One important lesson the babies taught me is that we are drawn to some people and not others. Prior to that, I worked so hard to have others like me. I was not a popular kid. The more I tried to fit in, the further down the social ladder I fell. It never occurred to me to check in with myself to see if I liked them. So from the time I was in elementary school I measured my self-worth by the acceptance of others. Not a winning strategy.

The babies taught me to trust my instincts. To listen to the feelings I have when around others. We all come up with reasons why we don’t like one person, or why we like another. But what I saw in the hospital nursery was that the reasons came later to us. We like whom we like. We see it most in dating. I dated a lot in my twenties. I met a lot of people who were very nice, but I still wasn’t interested in them. When I asked, I would say, “he was boring,” or, “we didn’t have the same interests.” But the truth was, it just wasn’t right. Not because of our interests, that was incidental to my initial experience with the date.

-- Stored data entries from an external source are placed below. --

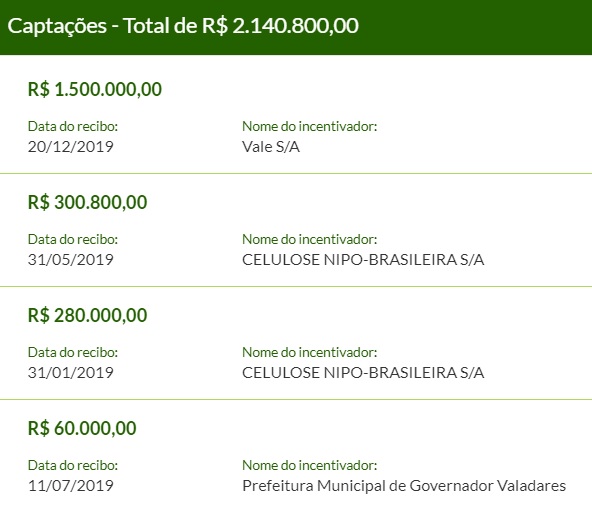Select the R$ 300.800,00 amount
The image size is (592, 519).
88,203
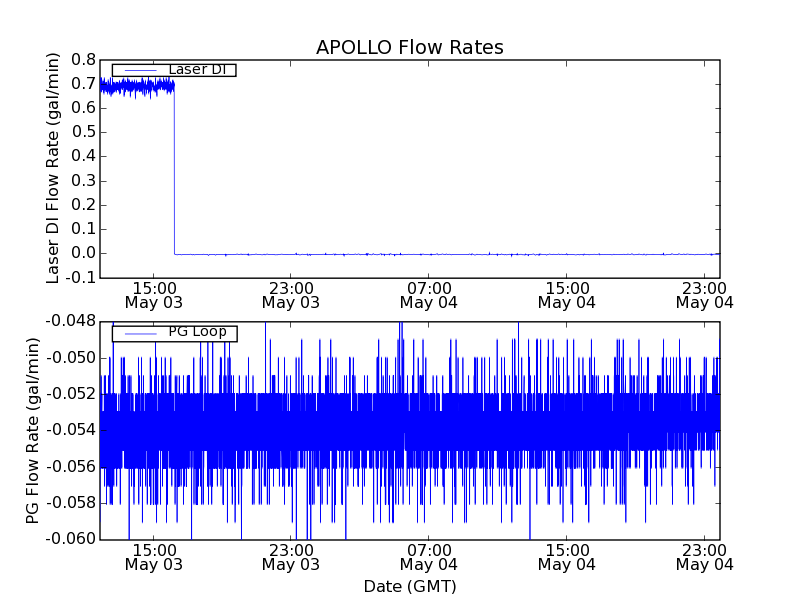Click the vertical drop in Laser DI line
The image size is (800, 600).
(174, 170)
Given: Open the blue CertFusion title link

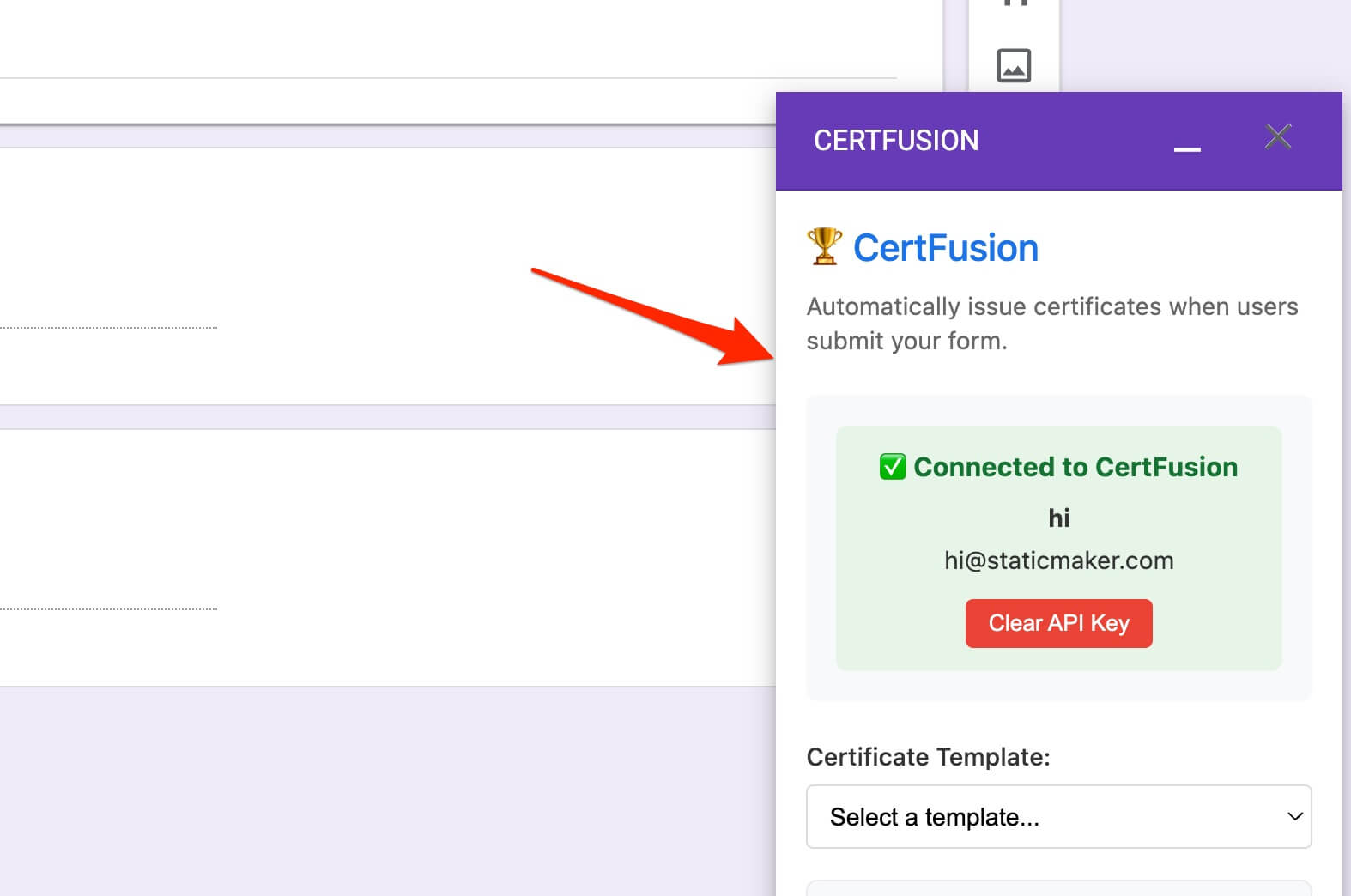Looking at the screenshot, I should point(945,248).
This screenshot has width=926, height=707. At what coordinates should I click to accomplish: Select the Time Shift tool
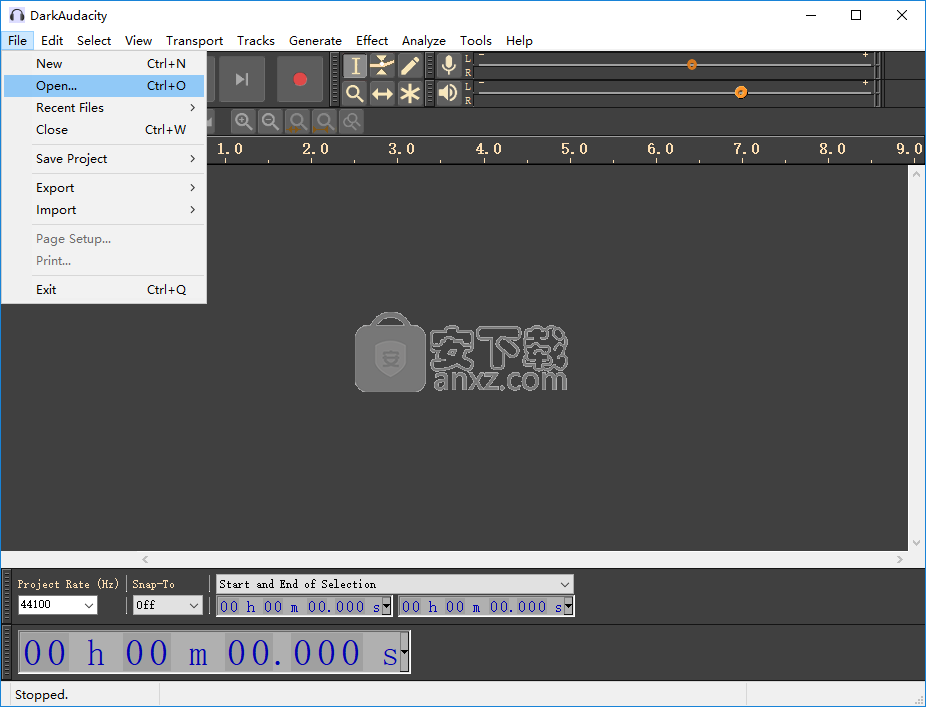pos(382,93)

As a psychotherapist this lesson has been invaluable. Since I see psychotherapy as a path back to trusting oneself, the relationship matters. When asked for recommendations, I suggest meeting with a few therapists so a potential client has a chance of getting a good feeling about their prospective therapist. This might be the first step in learning to trust themselves.

I learned to trust myself after working with the infants, observing how and with whom they bonded.   I am grateful to the Misters and Ms.’s for this important lesson. The babies I held are in their twenties now. And I’m hopeful that they are returning to their natural state of being, in touch with their instincts. After all they gave freely and unknowingly, they deserve that, and so much more.